▶ _TASK TO COMPLETE_
Reproduce exactly the lines from the line containing "Task: Switch to the Format ribbon tab" through the last line of the listing, and no others.

▶ _EXCERPTED RECORDS_
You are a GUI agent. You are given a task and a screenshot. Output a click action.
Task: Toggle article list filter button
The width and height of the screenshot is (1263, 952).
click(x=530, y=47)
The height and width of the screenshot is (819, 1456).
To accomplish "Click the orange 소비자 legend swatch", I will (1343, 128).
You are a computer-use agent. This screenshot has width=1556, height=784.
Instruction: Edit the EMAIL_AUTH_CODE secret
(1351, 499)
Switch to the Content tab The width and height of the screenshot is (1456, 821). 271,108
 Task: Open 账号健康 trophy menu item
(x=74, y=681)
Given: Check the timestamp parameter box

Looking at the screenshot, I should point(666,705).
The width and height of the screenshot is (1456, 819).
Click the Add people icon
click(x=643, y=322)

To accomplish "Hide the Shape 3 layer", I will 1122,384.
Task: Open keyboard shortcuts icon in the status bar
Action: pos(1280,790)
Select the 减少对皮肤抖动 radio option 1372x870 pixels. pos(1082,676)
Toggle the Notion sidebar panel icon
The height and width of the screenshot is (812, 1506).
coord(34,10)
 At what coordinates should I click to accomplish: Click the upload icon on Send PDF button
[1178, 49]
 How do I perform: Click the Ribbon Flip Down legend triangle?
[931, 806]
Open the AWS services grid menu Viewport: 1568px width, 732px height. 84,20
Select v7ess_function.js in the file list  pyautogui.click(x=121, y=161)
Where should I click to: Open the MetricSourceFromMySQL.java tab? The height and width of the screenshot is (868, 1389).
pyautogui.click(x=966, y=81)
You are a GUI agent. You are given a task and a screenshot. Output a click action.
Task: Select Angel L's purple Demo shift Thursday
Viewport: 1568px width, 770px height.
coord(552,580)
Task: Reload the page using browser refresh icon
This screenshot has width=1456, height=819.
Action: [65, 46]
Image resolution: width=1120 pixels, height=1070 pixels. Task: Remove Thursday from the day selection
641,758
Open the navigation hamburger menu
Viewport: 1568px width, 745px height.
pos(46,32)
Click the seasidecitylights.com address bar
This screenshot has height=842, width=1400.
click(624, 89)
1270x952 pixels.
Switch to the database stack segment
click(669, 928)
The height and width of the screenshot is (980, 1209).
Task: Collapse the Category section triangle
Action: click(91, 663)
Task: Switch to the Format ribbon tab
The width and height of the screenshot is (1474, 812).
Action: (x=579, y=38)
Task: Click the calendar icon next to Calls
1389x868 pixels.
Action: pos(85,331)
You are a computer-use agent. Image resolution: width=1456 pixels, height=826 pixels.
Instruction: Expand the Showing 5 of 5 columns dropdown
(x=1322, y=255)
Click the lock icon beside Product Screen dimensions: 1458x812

▶ _COMPLETED EXERCISE_
Task: Switch to the Format ribbon tab
The width and height of the screenshot is (1474, 812).
Action: (x=579, y=38)
Task: Click the calendar icon next to Calls
1389x868 pixels.
Action: pos(85,331)
You are a computer-use agent. Image resolution: width=1456 pixels, height=826 pixels.
Instruction: Expand the Showing 5 of 5 columns dropdown
(x=1322, y=255)
Click the lock icon beside Product Screen dimensions: 1458x812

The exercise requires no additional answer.